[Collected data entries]
::::::::::
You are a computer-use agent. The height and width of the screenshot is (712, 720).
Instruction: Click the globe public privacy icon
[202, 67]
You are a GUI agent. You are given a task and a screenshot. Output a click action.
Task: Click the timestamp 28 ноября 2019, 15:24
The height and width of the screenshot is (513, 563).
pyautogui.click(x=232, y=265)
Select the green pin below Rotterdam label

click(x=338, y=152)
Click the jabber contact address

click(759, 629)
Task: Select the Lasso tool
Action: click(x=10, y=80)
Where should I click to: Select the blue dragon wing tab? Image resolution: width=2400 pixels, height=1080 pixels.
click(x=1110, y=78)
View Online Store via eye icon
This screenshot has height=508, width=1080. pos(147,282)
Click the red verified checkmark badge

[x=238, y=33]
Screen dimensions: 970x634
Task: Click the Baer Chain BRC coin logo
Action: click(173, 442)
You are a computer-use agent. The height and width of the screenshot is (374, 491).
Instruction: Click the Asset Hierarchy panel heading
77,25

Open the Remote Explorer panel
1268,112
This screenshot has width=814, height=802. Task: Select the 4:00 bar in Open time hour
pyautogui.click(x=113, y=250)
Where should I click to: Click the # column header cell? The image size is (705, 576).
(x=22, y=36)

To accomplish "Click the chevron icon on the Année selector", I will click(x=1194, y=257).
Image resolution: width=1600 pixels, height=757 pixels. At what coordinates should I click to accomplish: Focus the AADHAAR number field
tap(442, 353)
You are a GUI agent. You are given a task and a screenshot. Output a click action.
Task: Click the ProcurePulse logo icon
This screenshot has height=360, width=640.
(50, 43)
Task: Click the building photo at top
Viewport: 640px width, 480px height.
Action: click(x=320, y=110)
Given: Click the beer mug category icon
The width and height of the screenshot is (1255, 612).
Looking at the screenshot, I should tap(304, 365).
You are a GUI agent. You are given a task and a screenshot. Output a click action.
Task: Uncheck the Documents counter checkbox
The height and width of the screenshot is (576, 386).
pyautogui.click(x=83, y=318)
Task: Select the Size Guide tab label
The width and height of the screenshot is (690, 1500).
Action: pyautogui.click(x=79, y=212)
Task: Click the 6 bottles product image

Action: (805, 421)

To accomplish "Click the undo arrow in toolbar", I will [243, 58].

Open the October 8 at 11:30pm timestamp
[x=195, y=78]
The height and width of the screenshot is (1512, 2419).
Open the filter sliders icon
::::::::::
**PROBLEM DETAILS:** The lines above, from the first through the one containing "Task: Click the building photo at top", must be restated word for word, with nothing added.

**SOLUTION FOR THIS PROBLEM:**
You are a computer-use agent. The height and width of the screenshot is (712, 720).
Instruction: Click the globe public privacy icon
[202, 67]
You are a GUI agent. You are given a task and a screenshot. Output a click action.
Task: Click the timestamp 28 ноября 2019, 15:24
The height and width of the screenshot is (513, 563).
pyautogui.click(x=232, y=265)
Select the green pin below Rotterdam label

click(x=338, y=152)
Click the jabber contact address

click(759, 629)
Task: Select the Lasso tool
Action: click(x=10, y=80)
Where should I click to: Select the blue dragon wing tab? Image resolution: width=2400 pixels, height=1080 pixels.
click(x=1110, y=78)
View Online Store via eye icon
This screenshot has height=508, width=1080. pos(147,282)
Click the red verified checkmark badge

[x=238, y=33]
Screen dimensions: 970x634
Task: Click the Baer Chain BRC coin logo
Action: click(173, 442)
You are a computer-use agent. The height and width of the screenshot is (374, 491).
Instruction: Click the Asset Hierarchy panel heading
77,25

Open the Remote Explorer panel
1268,112
This screenshot has width=814, height=802. Task: Select the 4:00 bar in Open time hour
pyautogui.click(x=113, y=250)
Where should I click to: Click the # column header cell? The image size is (705, 576).
(x=22, y=36)

To accomplish "Click the chevron icon on the Année selector", I will click(x=1194, y=257).
Image resolution: width=1600 pixels, height=757 pixels. At what coordinates should I click to accomplish: Focus the AADHAAR number field
tap(442, 353)
You are a GUI agent. You are given a task and a screenshot. Output a click action.
Task: Click the ProcurePulse logo icon
This screenshot has height=360, width=640.
(50, 43)
Task: Click the building photo at top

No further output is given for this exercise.